Stored records
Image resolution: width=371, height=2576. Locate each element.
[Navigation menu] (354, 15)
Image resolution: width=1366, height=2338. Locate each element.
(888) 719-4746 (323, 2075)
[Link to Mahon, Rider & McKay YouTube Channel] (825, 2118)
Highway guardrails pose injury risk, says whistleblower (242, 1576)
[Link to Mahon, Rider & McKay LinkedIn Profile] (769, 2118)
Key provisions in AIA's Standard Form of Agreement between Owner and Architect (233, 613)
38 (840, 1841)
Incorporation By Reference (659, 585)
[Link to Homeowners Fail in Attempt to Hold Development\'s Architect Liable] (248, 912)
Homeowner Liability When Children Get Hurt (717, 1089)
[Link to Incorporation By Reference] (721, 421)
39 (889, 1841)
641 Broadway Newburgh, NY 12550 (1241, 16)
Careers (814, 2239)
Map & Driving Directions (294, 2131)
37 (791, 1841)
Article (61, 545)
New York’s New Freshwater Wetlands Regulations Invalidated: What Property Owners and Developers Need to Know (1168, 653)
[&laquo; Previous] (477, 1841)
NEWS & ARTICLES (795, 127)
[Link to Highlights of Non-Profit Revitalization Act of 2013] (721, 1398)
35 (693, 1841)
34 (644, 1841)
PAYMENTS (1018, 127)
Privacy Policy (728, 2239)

§ **WORK TASK**
Counting only lines that contain the string "Rider", how many are there in the data above? Give the number alone.

§ **ANSWER SECTION**
2